HA is unaccessible via browser. In the past I would try resetting the VM and could sometimes get back in, but ultimately that’s when I started from a fresh VDI and restored Home Assistant from backup. Unfortunately, it came back 1 week later.

I am also hearing the constant sound of a USB device disconnecting, however when I look at USBLogView and USBDView, nothing is showing as disconnecting. I’ve seen this particularly behavior before, many moons ago, but it didn’t seem to impact how things were running. I’d eventually just restart the entire machine out of annoyance and it would go away.

Does this provide any other clues for you?

I just rebooted the Host machine and now it starts up normally. I expect in a few hours I will start getting that timing error again. Odd…

I believe you have a disk corruption problem somewhere on your Windows PC. You can try to get things going using Hyper-V instead of VirtualBox.

Hyper-V is part of Windows Pro, just enable it.

Please check the Windows disk for errors. Also if problem persists share your VB network configuration.

Here’s what chkdsk reports. It seems to think things are okay. Is there another scan I should try? I would try Hyper-V, but I might run into trouble there. Even though my machine is reporting that it supports virtualization, I can’t even get WSL to recognize this fact. See my unanswered post on that here: https://www.reddit.com/r/WindowsHelp/comments/xlblq4/wsl_thinks_vm_platform_isnt_enabled_but_it_seems/

Microsoft Windows [Version 10.0.19044.2130]
(c) Microsoft Corporation. All rights reserved.

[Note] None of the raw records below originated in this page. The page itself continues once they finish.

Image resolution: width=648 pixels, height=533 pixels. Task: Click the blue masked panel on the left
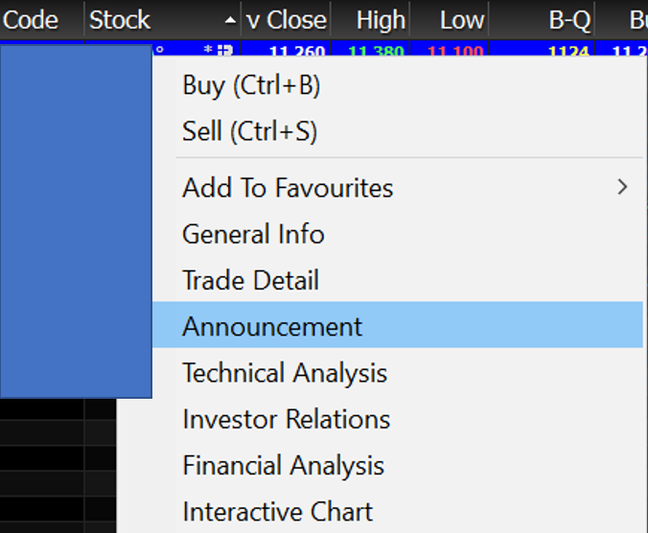pos(76,220)
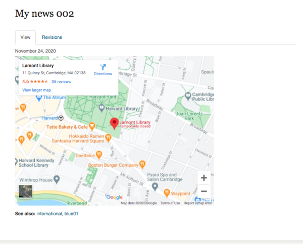This screenshot has width=303, height=244.
Task: Click the Harvard subway station icon
Action: click(61, 118)

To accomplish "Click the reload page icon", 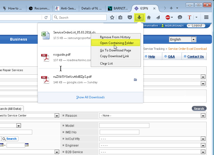I will pyautogui.click(x=46, y=17).
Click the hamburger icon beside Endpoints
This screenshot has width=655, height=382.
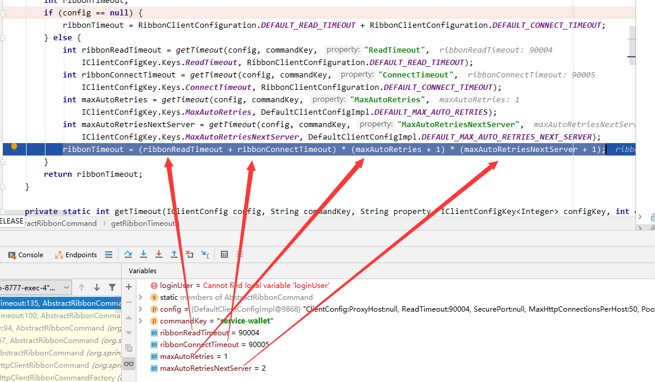click(109, 254)
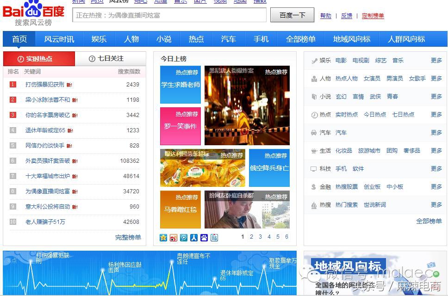
Task: Click the flame icon beside 热搜 category
Action: click(314, 204)
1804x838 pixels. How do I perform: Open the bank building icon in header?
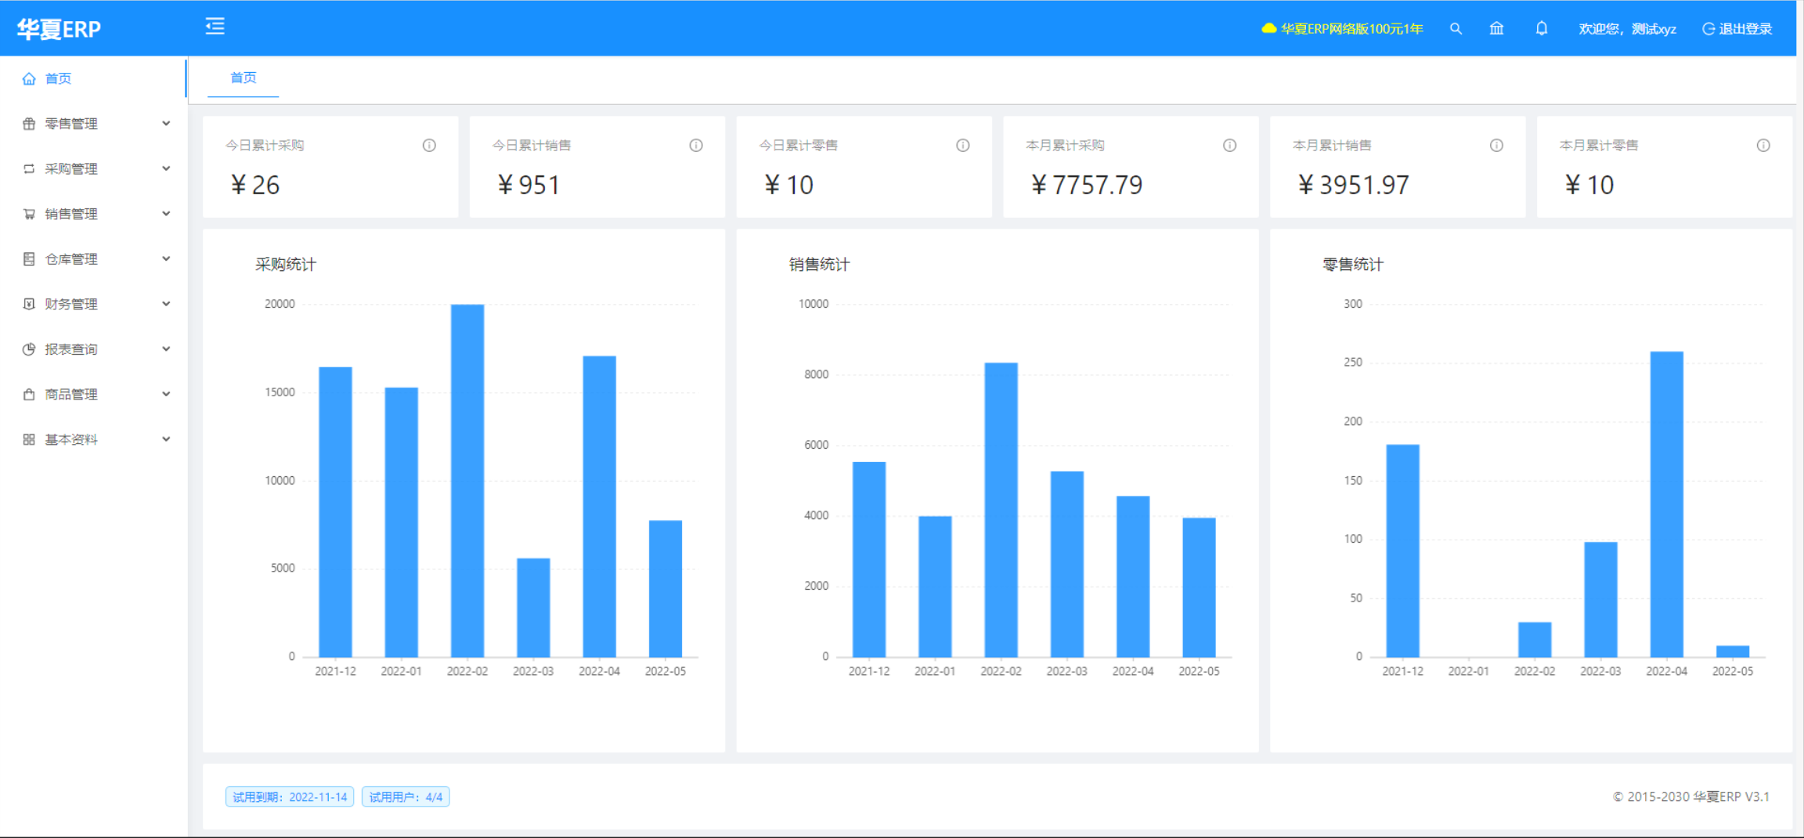1496,29
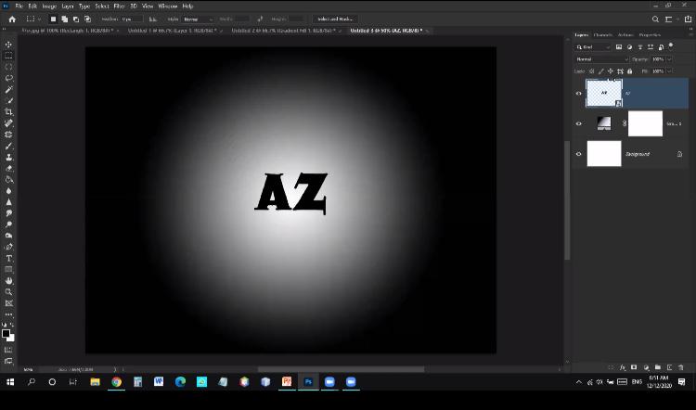Open the Filter menu
This screenshot has width=696, height=410.
[x=119, y=6]
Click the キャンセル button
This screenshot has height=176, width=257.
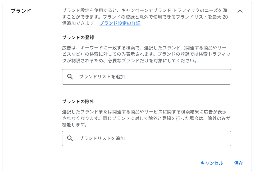click(x=211, y=163)
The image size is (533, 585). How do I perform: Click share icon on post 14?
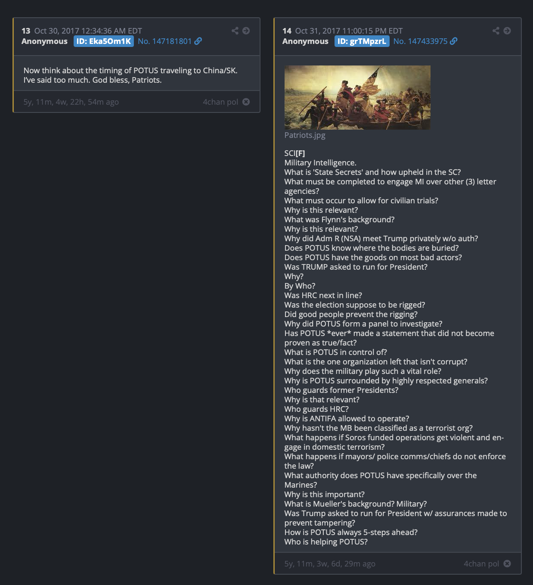(x=496, y=31)
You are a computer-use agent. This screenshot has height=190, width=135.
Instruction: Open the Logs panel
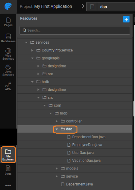point(8,170)
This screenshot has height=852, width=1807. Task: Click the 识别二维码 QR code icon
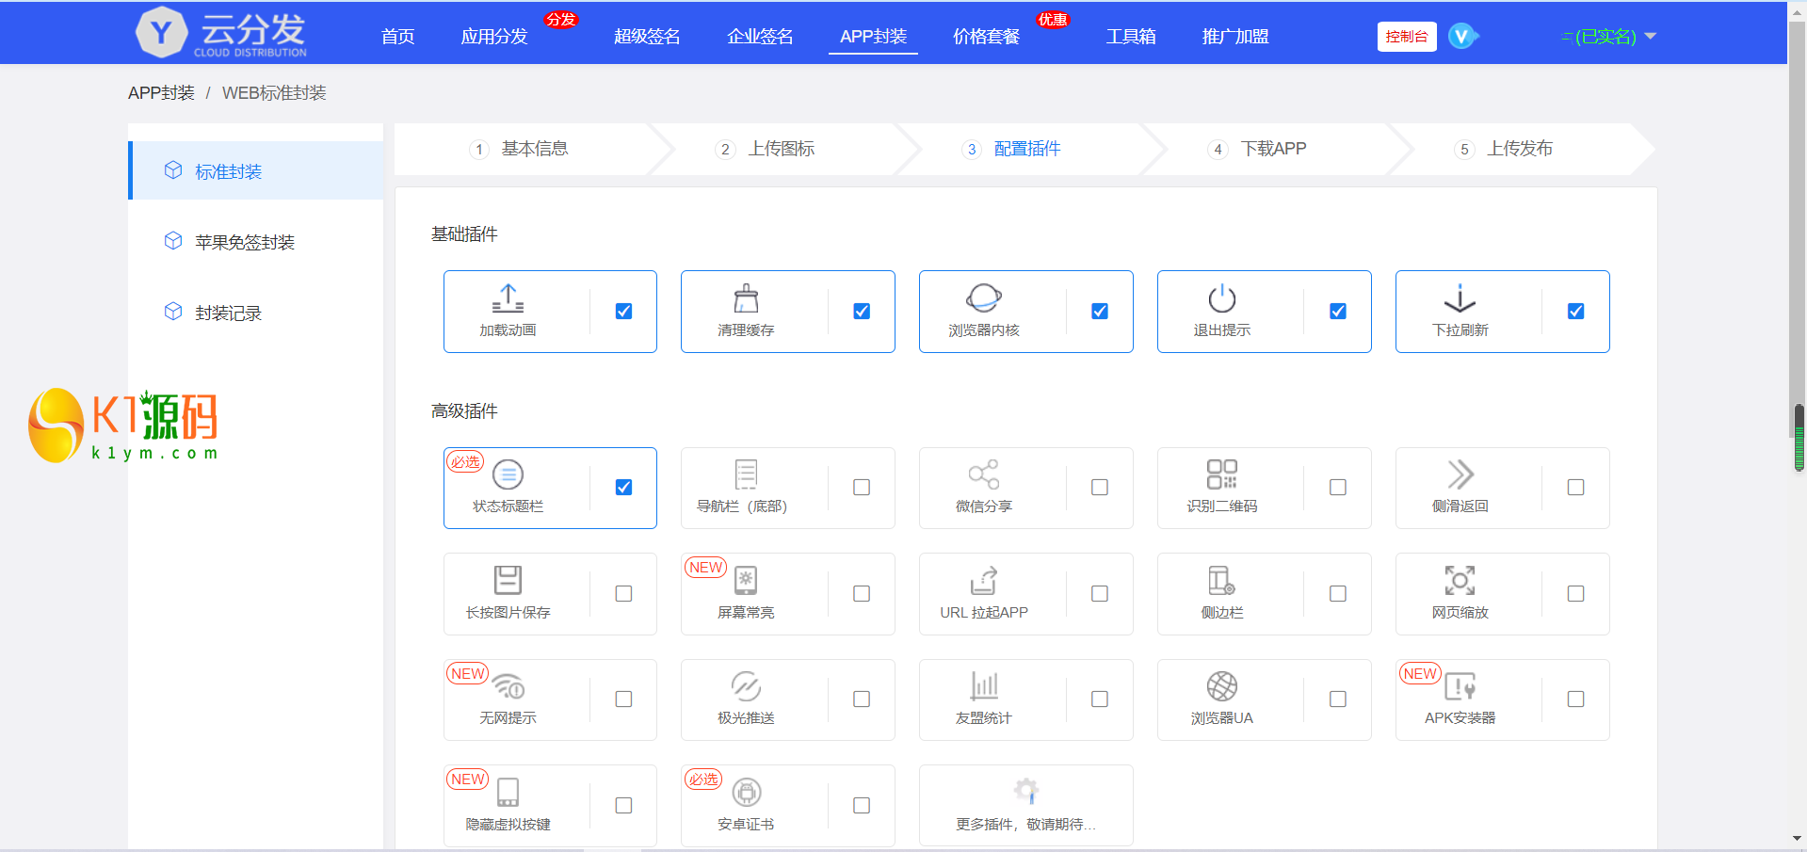tap(1221, 474)
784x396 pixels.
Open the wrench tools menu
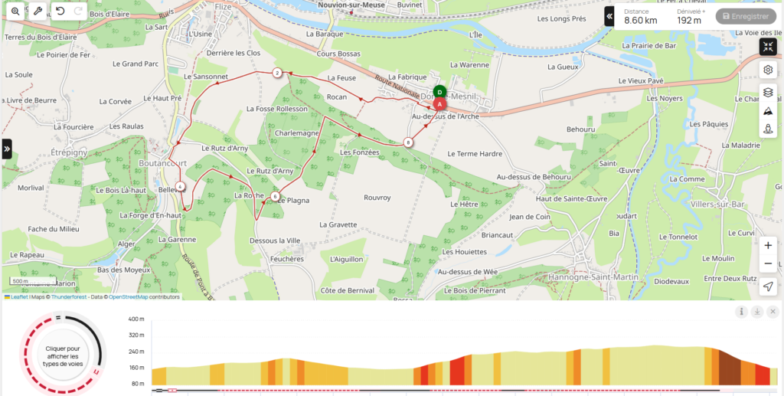38,11
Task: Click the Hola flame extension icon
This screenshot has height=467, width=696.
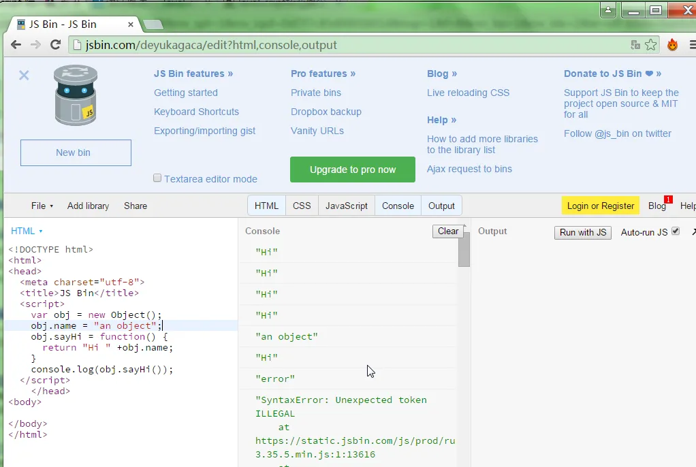Action: coord(672,45)
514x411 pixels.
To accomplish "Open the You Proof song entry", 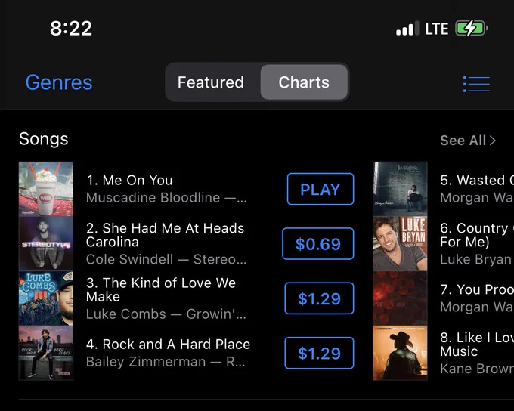I will (477, 298).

C:\Windows\system32>chkdsk
The type of the file system is NTFS.
Volume label is Windows.

WARNING!  /F parameter not specified.
Running CHKDSK in read-only mode.

Stage 1: Examining basic file system structure ...
  1039104 file records processed.
File verification completed.
 Phase duration (File record verification): 8.05 seconds.
  13229 large file records processed.
 Phase duration (Orphan file record recovery): 0.00 milliseconds.
  0 bad file records processed.
 Phase duration (Bad file record checking): 0.29 milliseconds.

Stage 2: Examining file name linkage ...
  430 reparse records processed.
  1422006 index entries processed.
Index verification completed.
 Phase duration (Index verification): 20.10 seconds.
  0 unindexed files scanned.
 Phase duration (Orphan reconnection): 8.80 seconds.
  0 unindexed files recovered to lost and found.
 Phase duration (Orphan recovery to lost and found): 0.29 milliseconds.
  430 reparse records processed.
 Phase duration (Reparse point and Object ID verification): 6.51 milliseconds.

Stage 3: Examining security descriptors ...
Security descriptor verification completed.
 Phase duration (Security descriptor verification): 40.03 milliseconds.
  191452 data files processed.
 Phase duration (Data attribute verification): 0.37 milliseconds.
CHKDSK is verifying Usn Journal...
  35243112 USN bytes processed.
Usn Journal verification completed.
 Phase duration (USN journal verification): 122.09 milliseconds.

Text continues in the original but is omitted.